I am not here arguing that churches should not have asked for and received such money; I am reasonably certain that the money was in the main well spent for people who work in those churches. What I am saying is that the churches, that are also by law not to engage in any partisan politics by publically urging votes for one candidate or another, or one proposition or another, and that have been on occasion sued by that same government when it determines that that church-state line has been crossed, has now gratefully accepted large sums of cash from that same source, making them in some sense beholden in ways that would have been anathema not long ago.

This brings us back to a determination of just what the role of the church is in relation to the state. I have long thought that role, and have said so openly for my entire career, is to call the state into question when the state’s edicts transgress the call of God as the church decides how that call is to be defined. Immediately, I can see a problem in that definition, a problem that has led us to the complexity of church-state relation we witness in the 21st century. Those churches that are unalterably opposed to abortion at any stage of a pregnancy, or at least until the fetus reaches “viability,” a most contested word, demand that laws be instituted that would outlaw the procedure as murder throughout the land. However, the Supreme Court, in its famous 1974 ruling Roe v. Wade said that abortion rights were a given in the entire country, and to date, though multiple cases have reached the Court over the past 46 years, Roe is still US law, much to the horror and chagrin of those who reject abortion completely as ungodly. And it must be said that perhaps the most vociferous advocate of abortion bans, the Roman Catholic Church, received huge amounts of money from the recent government aid program, money that will allow that church’s continued fight against the law that has been settled now for nearly 50 years. One may readily see just how complex that church-state relationship can be!
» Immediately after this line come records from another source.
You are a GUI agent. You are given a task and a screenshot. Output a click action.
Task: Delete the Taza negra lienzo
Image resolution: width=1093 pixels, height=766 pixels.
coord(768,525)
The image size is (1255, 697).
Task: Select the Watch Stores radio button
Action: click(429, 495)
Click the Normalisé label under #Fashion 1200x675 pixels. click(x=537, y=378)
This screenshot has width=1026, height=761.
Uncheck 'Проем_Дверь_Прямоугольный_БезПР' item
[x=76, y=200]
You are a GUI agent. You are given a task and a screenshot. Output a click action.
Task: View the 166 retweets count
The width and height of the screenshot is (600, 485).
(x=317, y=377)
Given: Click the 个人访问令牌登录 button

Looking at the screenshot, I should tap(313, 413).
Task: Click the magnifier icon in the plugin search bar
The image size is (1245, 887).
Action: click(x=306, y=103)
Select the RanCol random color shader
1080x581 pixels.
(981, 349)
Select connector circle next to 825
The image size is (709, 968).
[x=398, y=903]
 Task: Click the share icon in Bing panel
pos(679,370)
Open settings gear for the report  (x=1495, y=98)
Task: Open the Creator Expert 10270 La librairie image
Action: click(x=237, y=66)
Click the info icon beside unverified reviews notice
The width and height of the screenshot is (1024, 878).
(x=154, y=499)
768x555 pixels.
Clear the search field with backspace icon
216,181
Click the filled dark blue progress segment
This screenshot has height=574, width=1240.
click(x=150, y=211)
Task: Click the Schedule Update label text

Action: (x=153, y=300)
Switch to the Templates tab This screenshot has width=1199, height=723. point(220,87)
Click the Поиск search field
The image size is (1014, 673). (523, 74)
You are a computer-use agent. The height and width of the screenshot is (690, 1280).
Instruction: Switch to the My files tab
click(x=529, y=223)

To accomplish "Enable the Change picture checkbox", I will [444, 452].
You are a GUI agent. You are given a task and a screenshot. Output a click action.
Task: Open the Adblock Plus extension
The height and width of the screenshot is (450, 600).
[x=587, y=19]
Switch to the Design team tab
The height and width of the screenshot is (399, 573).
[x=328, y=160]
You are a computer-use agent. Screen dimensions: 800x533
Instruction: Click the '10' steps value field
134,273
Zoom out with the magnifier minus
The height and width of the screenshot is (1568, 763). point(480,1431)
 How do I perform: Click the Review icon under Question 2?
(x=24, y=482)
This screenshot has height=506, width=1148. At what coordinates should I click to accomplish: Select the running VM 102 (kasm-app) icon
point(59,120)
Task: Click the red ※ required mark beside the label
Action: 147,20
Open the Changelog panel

Just one more example from a very recent ruling from the Supreme Court. As the court ended its summer session, in a 5-4 ruling the court determined that almost the entire eastern half of the state of Oklahoma, including a great swath of the state’s second largest city, Tulsa, remains Native American land, restoring at least in part a degree of tribal sovereignty to some 1.8 million people. Though the chief justice John Roberts dissented from the majority, claiming that the ruling would upset more than a century of settled expectations in the state, writing for the majority, the Trump-appointed Neil Gorsuch rejected those fears: “On the far end of the Trail of Tears,” he wrote, “was a promise. We hold the government to its word.” One might have imagined a bleeding heart liberal to have penned such lofty rhetoric, but Gorsuch was thought to be a rock-ribbed and dependable conservative voice on the court. It turns out that he takes with great seriousness the promises and hopes of the federal government, no matter how failed those promises, especially in regard to our Native American citizens, have proven to be. I, as a religious progressive, applaud the court’s decision, and especially the words of Justice Gorsuch. And I applaud the words precisely because the government, in the person of the unelected Supreme Court, has affirmed the rights of a certain group of American citizens over against the long depredations of that same government against Native Americans. Complexities pile on top of complexities!

Many other examples spring to mind, from cake-bakers who refuse service to LGBTQ persons out of religious conviction to companies that will not offer abortion services to their employees through their company insurance plans, though abortion rights remain US law, to the placement of religious statuary on public grounds, thus perhaps privileging one religious expression over another, and on and on. I am no lawyer, but I can easily see how much work and brain-expanding pleasure a lawyer can receive by diving into the intricacies of those murky waters. I am a theologian, and I welcome the ongoing dialogue that these and other cases provide as the society struggles to find its way through the tunnel of the rights of its citizens and the dictates of its government. Simple replies will plainly not do. Study and learn as future instances of the church-state conundrums continue to arise.